Photo/Illutration Kristina Pidluska describes the situation in Ukraine in a video posted on YouTube in late January. (Captured from YouTube)

FUKUOKA--A Ukrainian female YouTuber living here who normally posts cultural and travel videos has struck a nerve with one criticizing the buildup of Russian troops at her country's border. 

Kristina Pidluska was at first concerned about posting such a negative video, particularly since most of her past videos have been about upbeat topics such as Ukrainian culture and interesting sites she has visited in Japan. 

But her video, posted on her YouTube channel that she started in June 2021, has been viewed about 130,000 times and attracted positive comments. 

With the growing global focus on whether Russian troops will invade Ukraine, Pidluska decided to focus on that situation.

In the video, she said, "War could break out at any time. I am full of such emotions as fear, worry and anger.”

Pidluska was born in Ivano-Frankivsk, a city in southwestern Ukraine. When she was 18, she developed an interest in Japan after becoming a fan of a Japanese band that performed in fancy costumes and makeup.

She majored in Japanese at Kiev National Linguistic University and after completing graduate school, came to Japan in March 2016 to find a job. She eventually moved to Fukuoka where her husband’s family lives.

She now works at a mail-order company in Fukuoka while raising a 4-year-old daughter.

Ukraine became independent in 1991 and about 42 million people live in the nation, which is about 1.6 times larger than Japan. Close to 2,000 Ukrainians now reside in Japan. Tensions with Russia increased after Moscow annexed Crimea in 2014.

Russia began massing troops near the borders of eastern and southern Ukraine from autumn 2021.

But Pidluska said she was not surprised because she always felt the possibility of invasion by Russia even when she was living in Ukraine.

“Ukrainians live constantly under a sense of anxiety toward Russia,” she said. “We would not be able to carry on with our daily lives unless we were mentally tough.”

She communicates by social media almost daily with family and friends in Ukraine. Until January, many continued to work and go to school as normal, but she recently began to notice a change.

On Feb. 14, when Pidluska contacted a friend from university who still lives in Kiev, she was told that the friend had packed to be prepared to evacuate to western Ukraine at any moment.

Another friend who lived in Lviv near the Polish border has temporarily moved to Poland.

Ukrainian media have begun reporting on politicians and businessmen fleeing the country.

While her hometown is far from the Russian border, she is worried that flights between Japan and Ukraine would be suspended if Russia invaded and she would be unable to see her parents.

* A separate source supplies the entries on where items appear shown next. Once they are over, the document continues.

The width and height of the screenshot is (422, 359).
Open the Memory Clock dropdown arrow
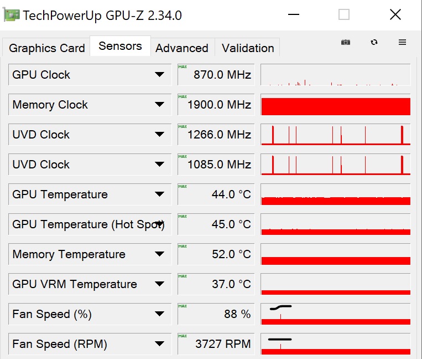(159, 105)
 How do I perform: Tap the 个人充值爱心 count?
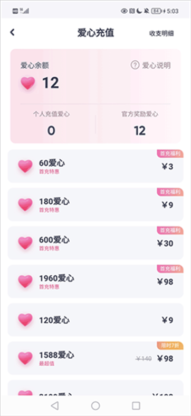point(51,131)
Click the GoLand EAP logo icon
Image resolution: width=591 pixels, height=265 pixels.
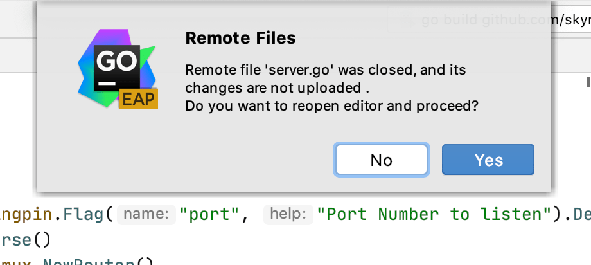point(117,68)
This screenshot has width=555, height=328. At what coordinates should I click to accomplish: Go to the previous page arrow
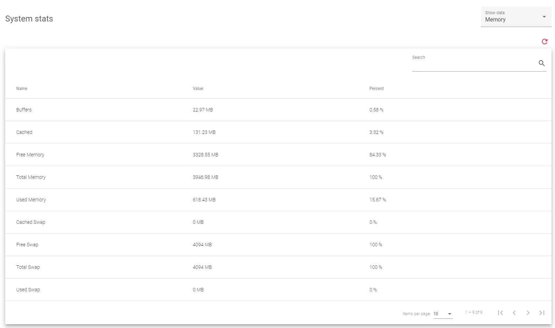tap(514, 313)
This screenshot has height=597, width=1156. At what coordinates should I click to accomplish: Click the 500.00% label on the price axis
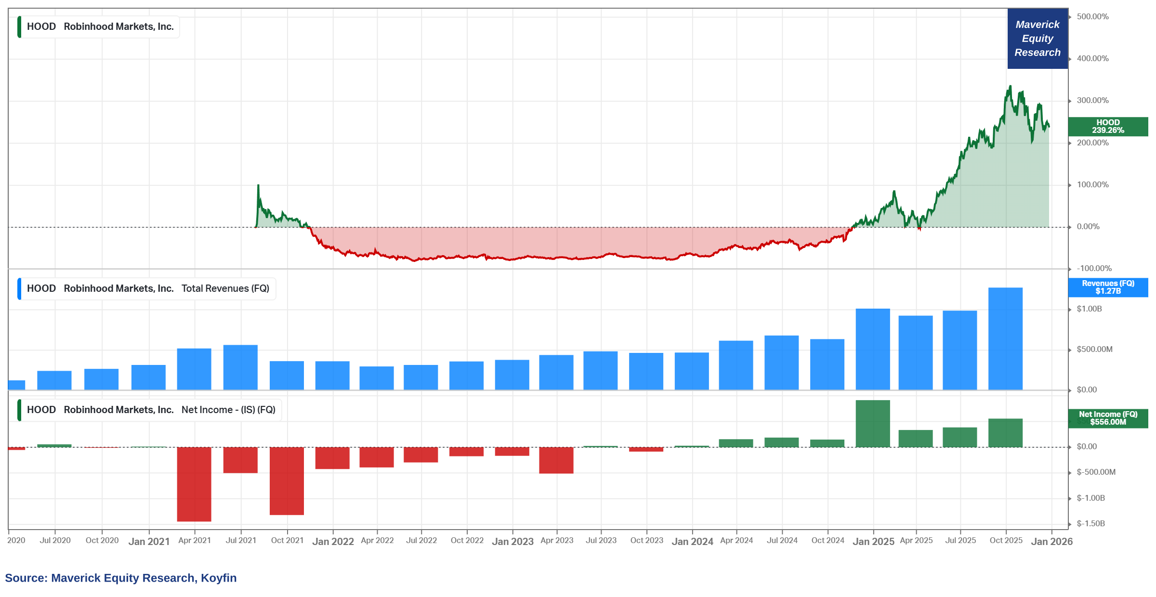tap(1092, 17)
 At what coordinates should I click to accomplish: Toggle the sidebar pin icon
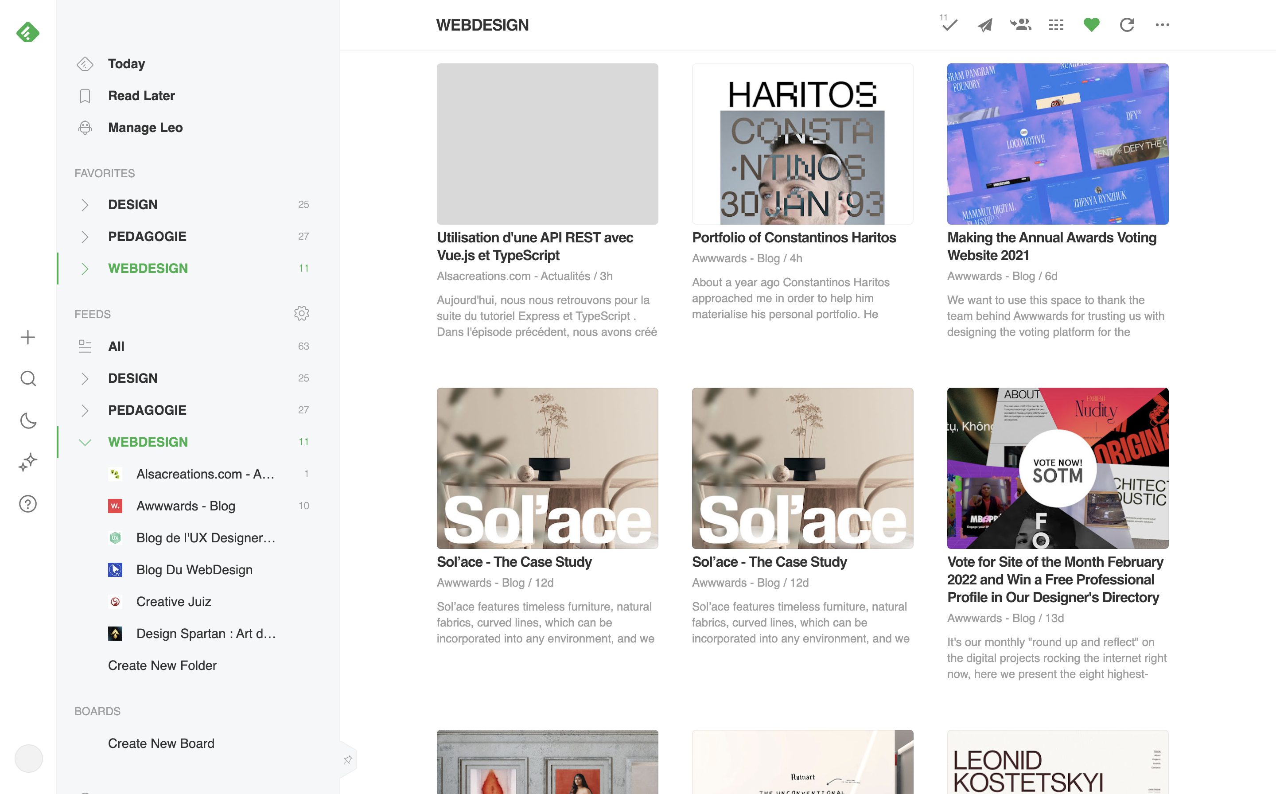pyautogui.click(x=348, y=759)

Pidluska holds no animosity against Russians in general, noting that many of those living in Ukraine have a Russian background. She has taken videos with a Russian who also lives in Japan.

“It is the Putin administration that represents danger,” she said. “After independence, Ukraine has strived to develop on its own, but Russia is always interfering.”

She posted the video describing the situation in Ukraine in late January. It was made in part due to the increase in comments to her channel expressing concerns about the safety of her family and friends in Ukraine.

The comments attached to the video indicate that Japanese viewers have gained a better understanding of what is occurring in Ukraine, especially since she spoke in Japanese.

One comment expressed the desire that peace would soon come to Ukraine.

“I want the Japanese people to understand the situation that is the reality in Ukraine and not simply as news that they see on TV,” Pidluska said. “We might be able to prevent an invasion by Russia if the world shows its support.”